Both of these books have TONS of formula for film developers, with the latter having lots of alternative and non-silver formula (as well as everything else photo and non-photo related) While "Fundamentals" also has good information regarding what each of the components are doing.

Do not get too late of an edition of 'Encyclopedia' as only the earlier editions had the more esoteric formulae.


----------



## XxTheZombiezxX (Aug 27, 2012)

Well, I mean. Agitation temp times. All that stuff. I'm sure it's not the same for every single film and chemical out their.

And I'll look into those for sure.


----------



## timor (Aug 29, 2012)

XxTheZombiezxX said:


> And the rest seem like ordinary supplies I can get just about anywhere. Am I missing anything? Or suggestions on some brand I'd be better off using?


Yes, you do, you will need a good laboratory class thermometer, calibrated. What you can buy in photo store might be off by even 3-4 degrees. That will throw you off any developing charts which in any case are just starting points, not absolute, written in the stone rules. Enough, that your water has a bit different pH (even if you gonna use distilled water), that will have influence on activity of the reducer, which automatically means different dev. time. So first time use the recommendations for given film and decide if the density of the neg is, what you desire.
Christopher is right, film retriever, forget about it, beer bottle opener is all, you need. I say also forget film squeegee, the easiest way to ruin the negative. Never ever touch the emulsion when it is wet and swollen and sensitive. Use instead a soft microfibre cloth and only on the film base side. Most water spots form on that side anyway. Dont leave too much water around the perforation.


----------



## Sw1tchFX (Aug 29, 2012)

CAFFINOL OR GTFO.


----------



## unpopular (Aug 29, 2012)

Caffinol is for panzies!
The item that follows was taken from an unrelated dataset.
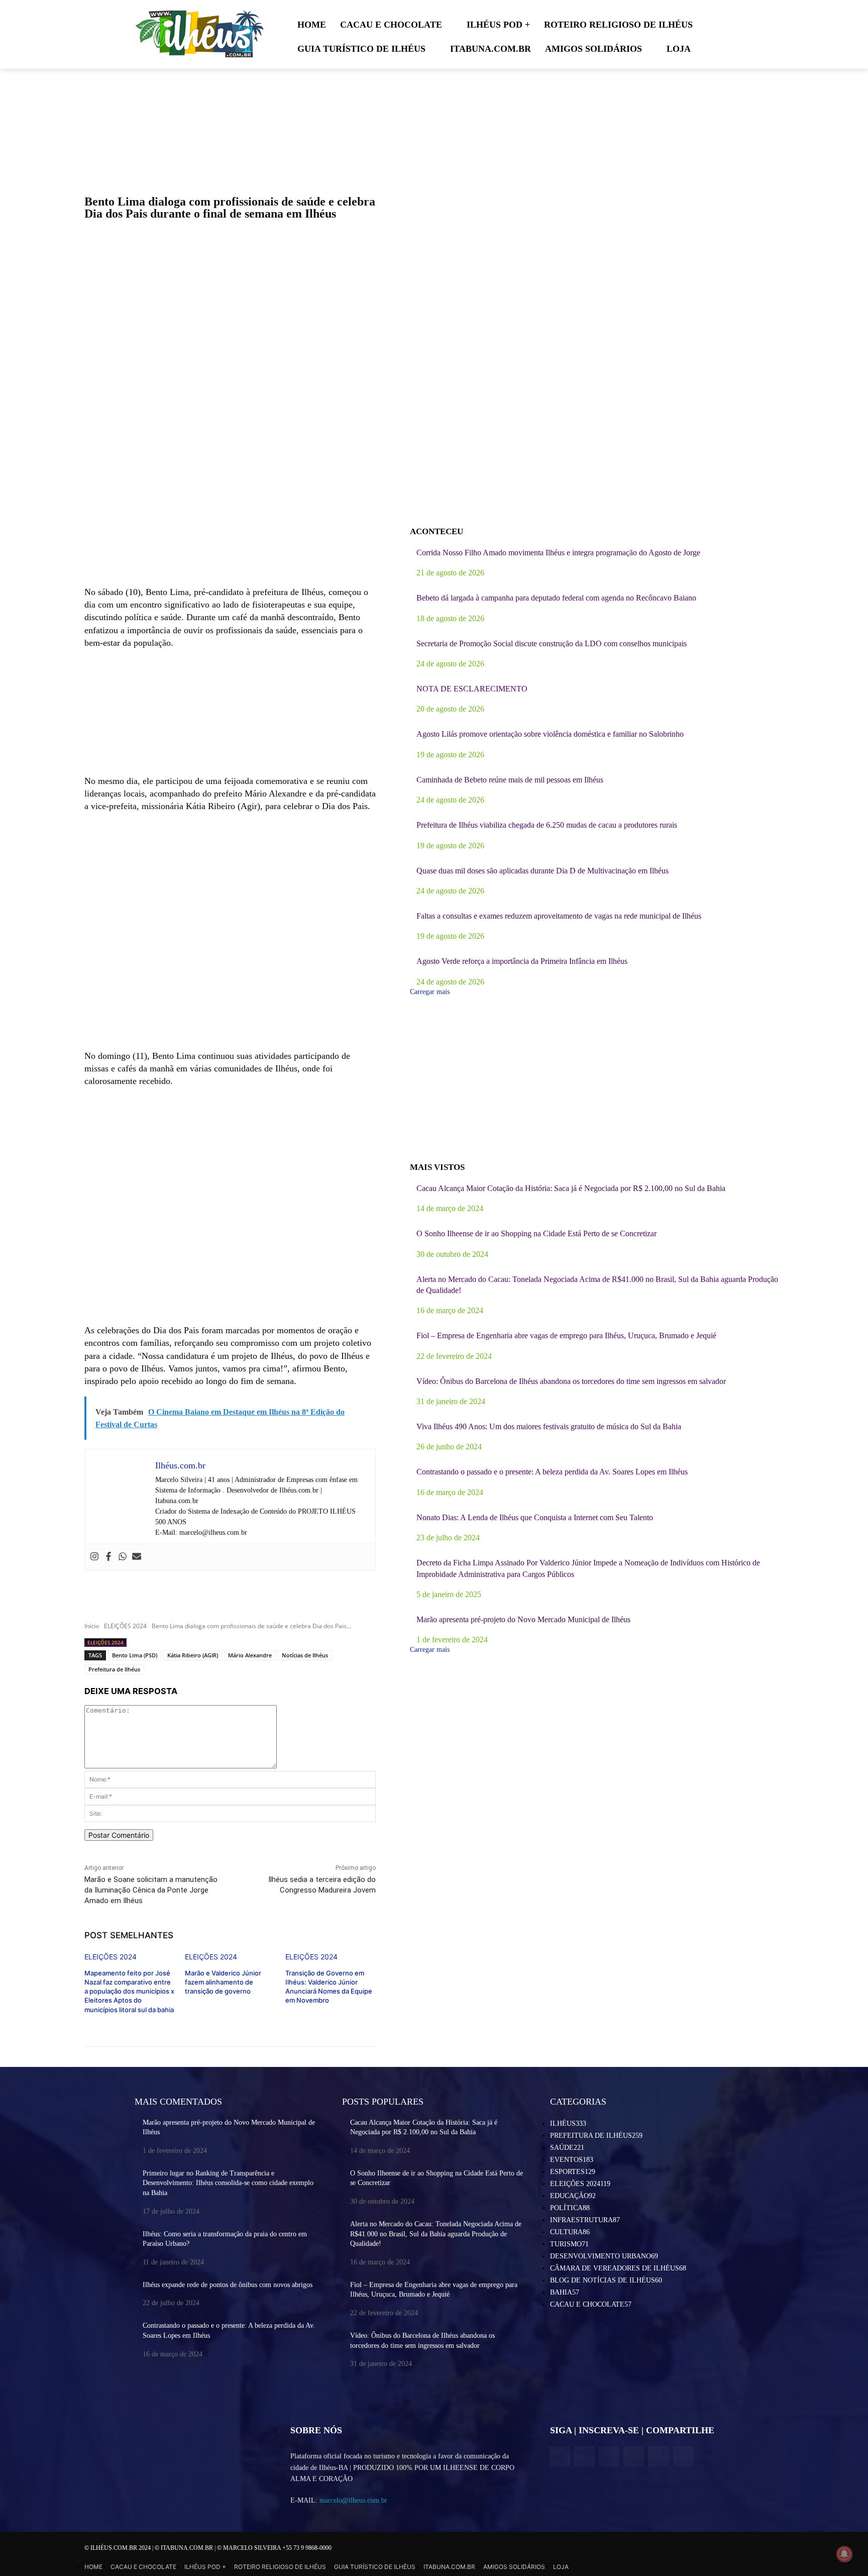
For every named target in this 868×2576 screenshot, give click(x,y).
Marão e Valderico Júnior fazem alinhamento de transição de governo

Dedicated photographers use Urushiol-based developers.



timor said:


> Yes, you do, you will need a good laboratory class thermometer, calibrated.




I highly recommend this thermometer:

http://www.ebay.com/itm/HANNA-HI981...ltDomain_0&hash=item48386c1731#ht_1442wt_1013

It's fully submergible and has a pH meter for when you decide to start experimenting. Like all pH meters, you will need to calibrate it regularly. Seems a lot of people don't realize that.


----------



## unpopular (Aug 31, 2012)

(oh. and for frick's sake, don't make developer from Urushiol. I have visions of people pushing poison oak through a wheatgrass juicer. I'm not even sure it'd work.)


----------